In the passage on Medsalv's values, what were the testing machines optimized to read instead of requiring manual setup?
** Passage follows **
There is no reason your organisation can’t do the same.

Medsalv’s values help us deliver

  • Our leaders are self-aware, imperfect, have a habit of critical reflection and take personal responsibility for inclusion within their teams

  • Leaders walk the talk and ensure that Inclusion is an everyday practice, not a bolt-on or an afterthought. Not a meeting gets held, no decision made, and no project delivered where social sustainabilty is not considered.

  • Our team is inquisitive about differences, listening to other people’s perspectives and experiences, and inviting diverse contributions, and we recognise we’re not only making remanufacturing accessible for our customers, but for potential employees too.

  • We’re ambitious about the number of people we can help, and we take time to develop people as far as we can. Overcoming a barrier to employment is the first step, we want to see everyone we employ succeed, and we want to give as many people a chance as possible.

  • Ensuring we make everything we do as simple as possible helps us increase the pool of potential employees we can hire, and helps us hire people with barriers to employment too.

    A good example of this is our testing machines, which we’ve optimised to read barcodes instead of requiring manual set up, and to give green light or red light readouts, based on whether a product we remanufacture works or not. This means the burden of training is lower, and more people can operate them safely.
** End of Passage **
** Data extracts follows **
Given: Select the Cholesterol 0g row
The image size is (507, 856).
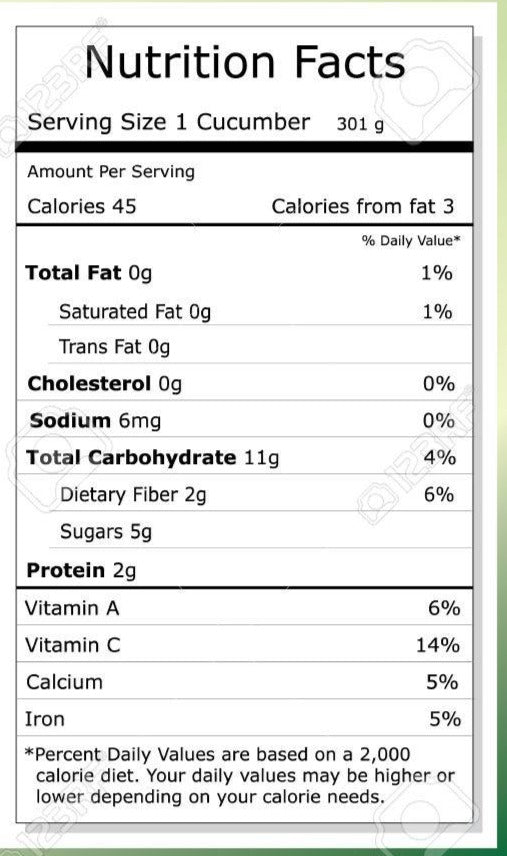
** End of Data extracts **
** Data extracts follows **
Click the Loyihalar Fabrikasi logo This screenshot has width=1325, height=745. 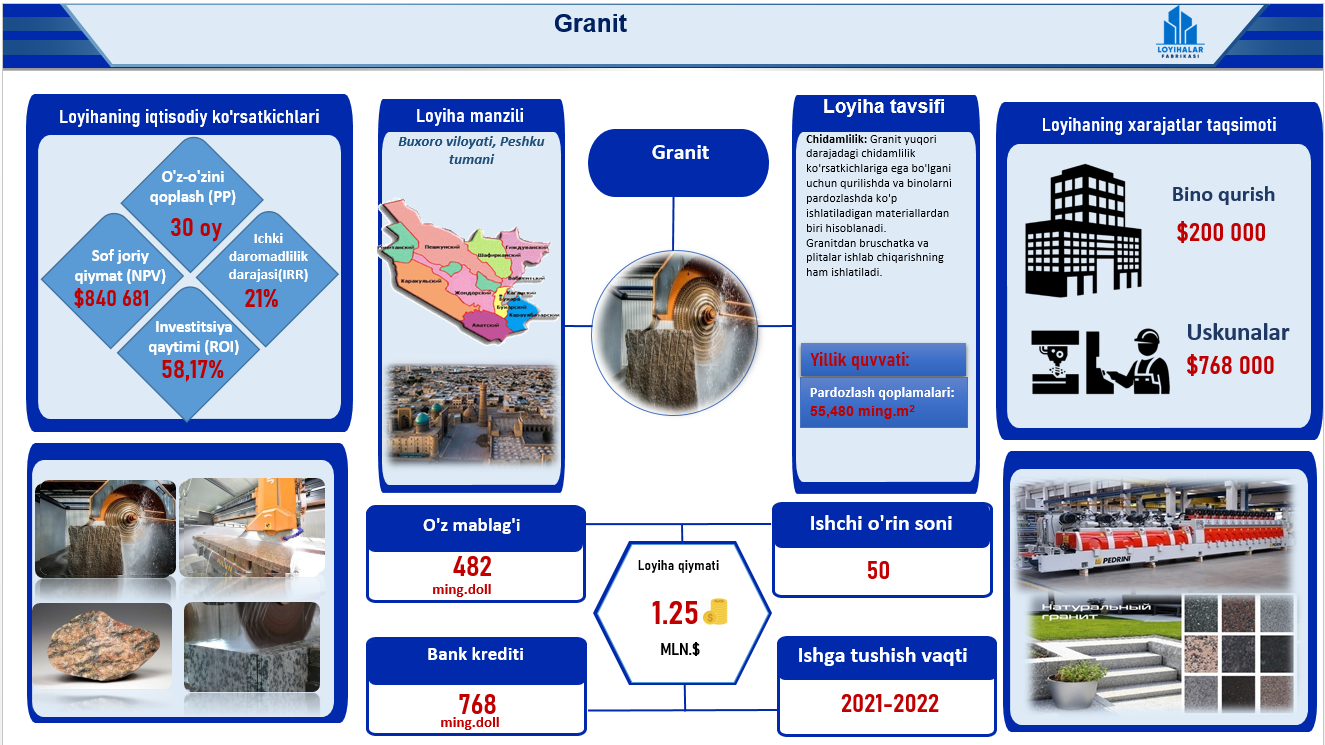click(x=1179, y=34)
** End of Data extracts **
** Data extracts follows **
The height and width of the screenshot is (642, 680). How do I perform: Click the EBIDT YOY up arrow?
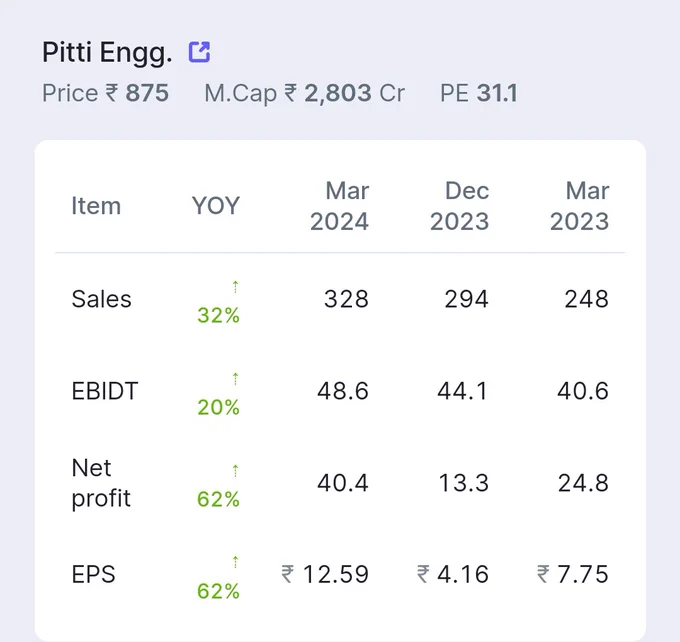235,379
** End of Data extracts **
### Response area:
Barcodes.